Byron's older brother Hayden, 21, drove to and from the South Brisbane hospital every second day from the Sunshine Coast to spend time with him.
"He would just spend hours with Byron, holding his hand, helping the nurses reposition him, just loving him," Jemma says.
Byron was weaned off ECMO and after 28 days in hospital was finally allowed home.
He spent months recovering from the effects of being on the machine.
"They said it would take about six months to recover from," Jemma says.
"And because Byron has mild cerebral palsy as well, there was a lot of flow on effects he had with that.
"He had tremors in his hands, and he's had to have a lot of physio. It's been such a big thing."
But Byron is alive and asked how he's feeling, he says "amazing".
Two weeks after Sidney Mahony's death, his family's house at Oxley, in Brisbane's south, flooded during the 2022 deluge.
"You're dealing with being in such flight or fight and shock of what's happened that when you lose your belongings, it doesn't feel like anything," Ashleigh says.
"The grieving of the house was almost non-existent because Sid died."

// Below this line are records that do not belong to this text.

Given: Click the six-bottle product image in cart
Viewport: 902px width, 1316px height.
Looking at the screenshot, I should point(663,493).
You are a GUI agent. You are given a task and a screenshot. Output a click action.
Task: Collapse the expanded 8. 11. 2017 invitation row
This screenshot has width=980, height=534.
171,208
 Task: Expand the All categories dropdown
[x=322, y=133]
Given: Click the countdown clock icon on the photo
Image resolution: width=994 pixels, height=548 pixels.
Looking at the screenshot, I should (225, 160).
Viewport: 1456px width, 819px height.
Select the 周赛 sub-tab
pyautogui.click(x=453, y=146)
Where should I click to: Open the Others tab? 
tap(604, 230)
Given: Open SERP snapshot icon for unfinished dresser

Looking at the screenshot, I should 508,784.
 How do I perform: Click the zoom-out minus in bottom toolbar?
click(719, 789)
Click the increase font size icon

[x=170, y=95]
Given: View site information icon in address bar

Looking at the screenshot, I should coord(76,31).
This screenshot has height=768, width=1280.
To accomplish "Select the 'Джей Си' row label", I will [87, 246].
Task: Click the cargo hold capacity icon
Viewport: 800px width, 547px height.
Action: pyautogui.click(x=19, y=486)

As they dealt with their trauma, it was Tully who helped them through their heartache.
"Tully really saved us," Ashleigh says.
"She was always the joy in the room.
"I remember at the time being like: 'I'll be able to thank you when you're older for helping me.' She's been through a lot. She's very emotionally aware and a very caring girl."
And then a year ago, Harlan was born.
Nothing can ever replace Sidney, but Harlan's entry into the world has brought some healing.
"A lot of my emotions and a lot of my grief were resolved in that moment of having to hold Harlan in my arms," Lonni says.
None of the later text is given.